____ DATA SHOWN
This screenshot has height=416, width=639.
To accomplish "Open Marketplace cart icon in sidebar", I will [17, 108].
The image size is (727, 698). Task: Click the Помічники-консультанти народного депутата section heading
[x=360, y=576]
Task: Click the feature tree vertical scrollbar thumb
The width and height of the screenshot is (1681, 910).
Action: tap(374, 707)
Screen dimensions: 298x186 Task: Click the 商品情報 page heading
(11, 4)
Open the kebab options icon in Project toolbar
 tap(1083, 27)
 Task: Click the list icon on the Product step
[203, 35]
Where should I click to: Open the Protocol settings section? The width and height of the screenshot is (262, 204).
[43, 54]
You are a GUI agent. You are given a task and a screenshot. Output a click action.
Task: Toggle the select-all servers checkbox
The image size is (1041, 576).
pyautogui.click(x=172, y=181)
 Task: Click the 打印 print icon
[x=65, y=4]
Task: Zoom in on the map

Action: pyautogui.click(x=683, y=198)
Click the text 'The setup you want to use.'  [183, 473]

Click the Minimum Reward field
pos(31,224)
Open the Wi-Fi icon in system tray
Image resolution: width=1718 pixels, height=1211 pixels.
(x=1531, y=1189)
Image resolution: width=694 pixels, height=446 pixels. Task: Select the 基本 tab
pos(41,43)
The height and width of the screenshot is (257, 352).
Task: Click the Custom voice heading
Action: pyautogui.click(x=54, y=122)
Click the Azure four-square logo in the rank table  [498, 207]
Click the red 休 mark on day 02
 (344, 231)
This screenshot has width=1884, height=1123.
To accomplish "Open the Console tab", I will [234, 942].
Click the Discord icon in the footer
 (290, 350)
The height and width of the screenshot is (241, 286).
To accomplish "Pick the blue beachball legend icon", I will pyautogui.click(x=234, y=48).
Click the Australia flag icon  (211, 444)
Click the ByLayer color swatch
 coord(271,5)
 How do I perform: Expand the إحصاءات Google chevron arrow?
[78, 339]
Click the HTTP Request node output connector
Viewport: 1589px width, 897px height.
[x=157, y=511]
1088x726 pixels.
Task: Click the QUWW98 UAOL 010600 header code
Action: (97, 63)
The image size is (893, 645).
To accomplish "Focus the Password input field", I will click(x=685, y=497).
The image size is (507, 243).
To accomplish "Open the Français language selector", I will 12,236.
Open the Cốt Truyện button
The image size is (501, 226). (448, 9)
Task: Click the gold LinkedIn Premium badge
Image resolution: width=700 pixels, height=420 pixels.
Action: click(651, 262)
________
- EXERCISE REQUIREMENTS:
Convert the records into a JSON list of strings, one string per line, leaving out blank lines.

- IN RESPONSE:
[
  "This screenshot has height=416, width=639.",
  "To accomplish \"Open Marketplace cart icon in sidebar\", I will [17, 108].",
  "The image size is (727, 698). Task: Click the Помічники-консультанти народного депутата section heading",
  "[x=360, y=576]",
  "Task: Click the feature tree vertical scrollbar thumb",
  "The width and height of the screenshot is (1681, 910).",
  "Action: tap(374, 707)",
  "Screen dimensions: 298x186 Task: Click the 商品情報 page heading",
  "(11, 4)",
  "Open the kebab options icon in Project toolbar",
  " tap(1083, 27)",
  " Task: Click the list icon on the Product step",
  "[203, 35]",
  "Where should I click to: Open the Protocol settings section? The width and height of the screenshot is (262, 204).",
  "[43, 54]",
  "You are a GUI agent. You are given a task and a screenshot. Output a click action.",
  "Task: Toggle the select-all servers checkbox",
  "The image size is (1041, 576).",
  "pyautogui.click(x=172, y=181)",
  " Task: Click the 打印 print icon",
  "[x=65, y=4]",
  "Task: Zoom in on the map",
  "Action: pyautogui.click(x=683, y=198)",
  "Click the text 'The setup you want to use.'  [183, 473]",
  "Click the Minimum Reward field",
  "pos(31,224)",
  "Open the Wi-Fi icon in system tray",
  "Image resolution: width=1718 pixels, height=1211 pixels.",
  "(x=1531, y=1189)",
  "Image resolution: width=694 pixels, height=446 pixels. Task: Select the 基本 tab",
  "pos(41,43)",
  "The height and width of the screenshot is (257, 352).",
  "Task: Click the Custom voice heading",
  "Action: pyautogui.click(x=54, y=122)",
  "Click the Azure four-square logo in the rank table  [498, 207]",
  "Click the red 休 mark on day 02",
  " (344, 231)",
  "This screenshot has width=1884, height=1123.",
  "To accomplish \"Open the Console tab\", I will [234, 942].",
  "Click the Discord icon in the footer",
  " (290, 350)",
  "The height and width of the screenshot is (241, 286).",
  "To accomplish \"Pick the blue beachball legend icon\", I will pyautogui.click(x=234, y=48).",
  "Click the Australia flag icon  (211, 444)",
  "Click the ByLayer color swatch",
  " coord(271,5)",
  " How do I perform: Expand the إحصاءات Google chevron arrow?",
  "[78, 339]",
  "Click the HTTP Request node output connector",
  "Viewport: 1589px width, 897px height.",
  "[x=157, y=511]",
  "1088x726 pixels.",
  "Task: Click the QUWW98 UAOL 010600 header code",
  "Action: (97, 63)",
  "The image size is (893, 645).",
  "To accomplish \"Focus the Password input field\", I will click(x=685, y=497).",
  "The image size is (507, 243).",
  "To accomplish \"Open the Français language selector\", I will 12,236.",
  "Open the Cốt Truyện button",
  "The image size is (501, 226). (448, 9)",
  "Task: Click the gold LinkedIn Premium badge",
  "Image resolution: width=700 pixels, height=420 pixels.",
  "Action: click(651, 262)"
]